### A block of data
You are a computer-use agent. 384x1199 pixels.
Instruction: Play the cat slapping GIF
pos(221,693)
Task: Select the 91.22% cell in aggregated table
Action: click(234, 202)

### Task description
Update these items by replacing "GIF" with "animation" and keeping everything else unchanged.

### Correct output
You are a computer-use agent. 384x1199 pixels.
Instruction: Play the cat slapping animation
pos(221,693)
Task: Select the 91.22% cell in aggregated table
Action: click(234, 202)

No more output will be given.